The onions in last year’s garden had taken hold and were visibly growing – thank God! For weeks it seemed, after I planted them in mid-March, the over wintering juncos had a cheerful game of plucking them one by one from the ground, and flinging them about the onion patch. I imagined them quite enjoying this past time, perhaps tossing them up in the air like little batons from their beaks, trying to best their buddies as all looked on, twittering and chirping, fluffing their feathers while they watched. The first time or two it was kind of funny, thinking of the playfulness involved – after all, it was still quite cold at night, even snowy and frosty in places, without much else in the way of greenery to entertain my feathery backyard neighbors. But after the first week of these shenanigans, I wondered if I’d have any onions at all to show for the season. I kept inserting, plunking the onions back into the soil, in hopes the roots would start to form, quickly! latch on underground, take hold and prosper.

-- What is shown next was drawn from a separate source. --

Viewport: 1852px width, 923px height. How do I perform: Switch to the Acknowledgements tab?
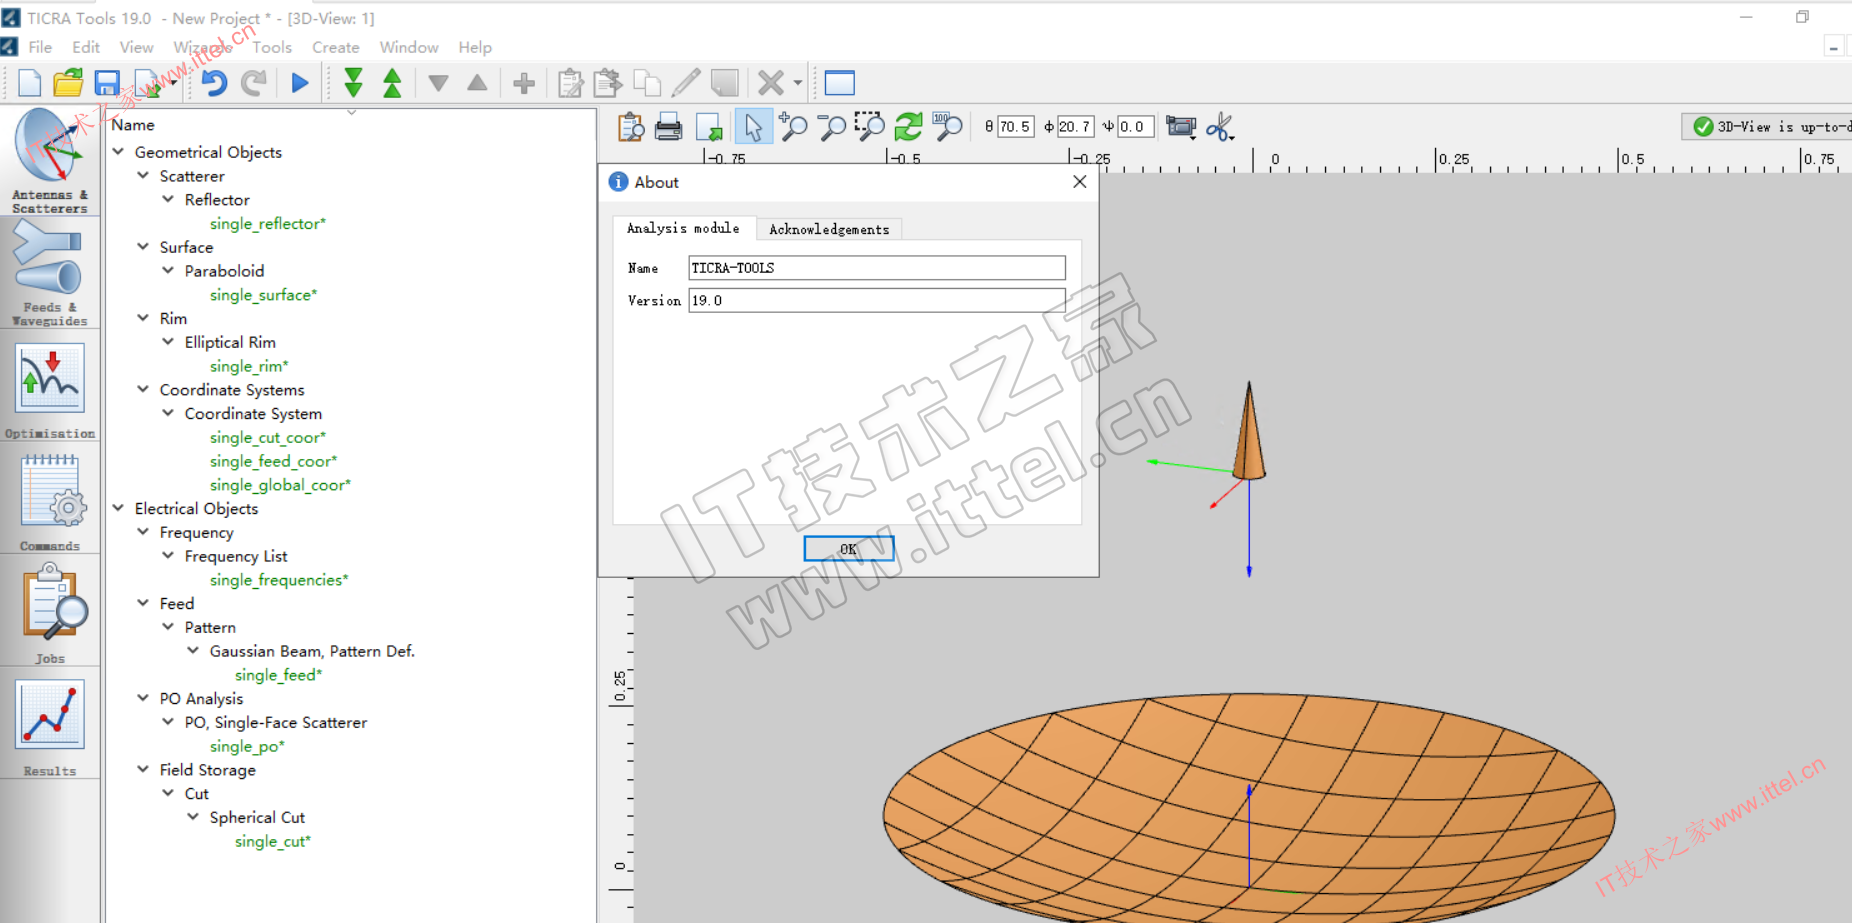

I wanted the onions to win.

Over and over I would walk out to find them scattered, and the juncos rustling in the bare elderberries, tittering and giggling no doubt. This little garden episode reminded me of one of my favorite childhood authors. Beatrix Potter. And one of my favorite characters, Peter Rabbit of course. The rascally, mischievous ….. rapscallion! The impetuous scallywag.


At least my onions weren’t getting eaten. Just looking a little bedraggled, like toys seeing a lengthy shot of heavy play time. But, time passed. And perhaps the hormones of spring urged the juncos on to, you know, other birdie activities. And not-a-one onion seemed to have been snatched to line a nest. (They are pretty heady, after all. Do birds have a sense of smell??)

So, here’s a look at my onions as they started to prosper. O, yes. Exalted, and greenly glowing.

with a green glow all around them
with a green glow all around them
I loved the play of the onion shadows and small alderberry sticks, and such
I loved the play of onion shadows, small elderberry sticks, and such

By the way, Have you read Beatrix Potter? We – my twin sister and I – collected all of her little books, and I think at some point we split them down the middle so we each could have some when we grew up and moved away from each other. The Tale of Squirrel Nutkin is in my possession. And – The Tales of: Jemima Puddle-Duck, Two Bad Mice, The Flopsy Bunnies, copyrighted in the vey early 1900’s. Treasures. 🙂

There are even references to onions – and luckily Jemima Puddle-Duck does not get roasted with them!

Jemima Puddle-Duck and the onions she does NOT get eaten with
Jemima Puddle-Duck and the onions she does NOT get eaten with

If you love onions too, do try this lovely soup. I’ve been making it for years, through restaurant kitchens and catered events, for family. With inspiration from the Silver Palate Cookbook.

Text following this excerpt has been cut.